During his first policy-focused domestic trip since Democrats outperformed expectations in the midterm elections three weeks ago, Biden spent more time discussing the implementation of previously passed bills than what legislation he expects to pass in the future.

“What’s most exciting about it is that people are starting to feel a sense of optimism and the impact of these legislative achievements in their own lives,” he said during an event at a factory. “It’s going to accelerate in the months ahead. And so many things you’re going to find out what we’ve already done that we haven’t been able to actually implement yet.”

It was a slightly modified version of an approach he took before the midterms, when advisers said Biden’s most effective strategy involved traveling around the country and contrasting his policies with those of his Republican detractors. The trip offered a preview of the kind of politicking Biden is likely to embrace in the next two years, when there is little expectation that the kind of sweeping legislation Democrats passed in 2021 and 2022 will be possible. Republicans, poised to take control of the House in January, have already promised to investigate the Biden administration and thwart the president’s agenda.

Biden, who has begun planning for a potential 2024 presidential run, reiterated many of the same lines he used on the campaign trail in 2020 and during the 2022 midterms, while promising that people would better understand his record soon.

“Together, with the help of your elected leaders here today, we had an extraordinary two years of progress,” he said. “We passed the American Rescue plan — now, everybody knows it, but we did so much that no one knows the effect of it yet. It’s just coming into play.”

Biden appeared at an SK Siltron CSS facility that makes semiconductor wafers used in electric vehicles. Last year, the company announced a $300 million expansion in Michigan operations, a move that is expected to quadruple production capacity and create as many as 150 jobs, according to the White House.

Biden has credited the Chips and Science Act, a bipartisan bill that he signed this year to boost the domestic semiconductor industry, with spurring investment in Michigan and elsewhere. The bill was designed to help the United States better compete against China and other global rivals, and Biden’s aides hope it will pay political dividends as new plants and other investments are announced.

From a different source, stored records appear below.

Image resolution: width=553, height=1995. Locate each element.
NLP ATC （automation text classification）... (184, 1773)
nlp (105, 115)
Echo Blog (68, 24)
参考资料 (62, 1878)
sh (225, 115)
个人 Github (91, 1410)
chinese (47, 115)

The president has said he plans to change little about the way he operates, despite a major change in the political landscape in Washington, where Republican control of the House is likely to bring much of his legislative agenda to a halt.

Instead of focusing on passing major pieces of legislation on hot-button issues such as abortion access, voting rights and gun control, Biden plans to take his message on the road and work to make sure voters see the impact of previously passed laws as they begin to be implemented.

“Nothing,” Biden replied this month, when asked what he would do differently in the next two years to address voters’ frustrations with the direction of the country. “Because they’re just finding out what we’re doing. The more they know about what we’re doing, the more support there is.”

Biden’s speech in Michigan largely made good on that pledge, as the atmosphere and events largely mirrored those he held before the election in factories in places such as Hagerstown, Md., Poughkeepsie, N.Y., and New Albany, Ohio. Large banners that read “Building a Better America” hung behind the presidential podium, and there were several union members in the audience, including one who introduced Biden and praised his leadership.

In his previous stops, Biden touted a bipartisan effort to infuse $52 billion of taxpayer money to incentivize the reshoring of manufacturing deemed vital to U.S. economic and national security. At many of the events, he also contrasted his economic agenda with that of Republicans, highlighting that the GOP voted unanimously against legislation he championed on issues including combating climate change and reducing the price of prescription drugs.

Still, Biden plans to spend much of the next two years highlighting the impact of legislation passed both along party lines and with bipartisan support, aides said. Americans can expect to see the president celebrating new bridges and other infrastructure made possible by the $1.2 trillion infrastructure law he signed last year, as well as initiatives to reduce prescription drug costs and cap the price of insulin for seniors — parts of the Inflation Reduction Act that begin to come into effect next year.

Republicans, for their part, have said some of their top priorities include rolling back parts of the Inflation Reduction Act, which passed with only Democratic votes this year.

Biden has continued to slam Republicans for their efforts to combat his agenda. Aides say the president sees a silver lining in the fact that Republicans will soon control the House, as the change in power will make it easier for him to contrast his agenda with the policies backed by his opponents.

Even as Biden pledges to stick to his previous strategy, Republicans have promised that things would change significantly for his administration in a matter of weeks.

“I think the administration got an indication that it’s going to be different,” House Minority Leader Kevin McCarthy (R-Calif.) told reporters outside the White House after his meeting with Biden and congressional leaders Tuesday.

Republicans have said their ascension will allow them to highlight issues Democrats have ignored or have not addressed over the past two years of unified government control. McCarthy highlighted immigration, inflation and government spending among areas where House Republicans planned to use their new majority to pressure the administration.

“I invited the president to go to the border with me,” McCarthy said Tuesday, highlighting the fentanyl crisis and reiterating his call for Biden’s Homeland Security secretary, Alejandro Mayorkas, to resign. “Every city today is now a border city.”

In Michigan, Biden spent little time talking about Republicans, instead touting his own record and pledging to keep working to reduce inflation, a stubborn problem that has vexed Americans for more than a year, despite the president’s initial claims that it would be transitory. Economists have predicted that economic indicators suggest a recession is on the horizon. Biden has acknowledged that Americans feel anxious about the economy but claimed that the steady job growth of the past year and the strong manufacturing sector make a harsh recession unlikely.

“It’s going to take time to get inflation back to normal levels, and we could see setbacks along the way,” Biden said Tuesday. “But we’re laser-focused on it.”

Biden appeared with Michigan Gov. Gretchen Whitmer (D), whose comfortable reelection this month boosted Democrats’ hopes that they have a strong chance of holding the critical presidential battleground state in 2024.

Aides say they expect Biden to continue to travel the country in the months ahead, including to presidential swing states, to tout his economic agenda.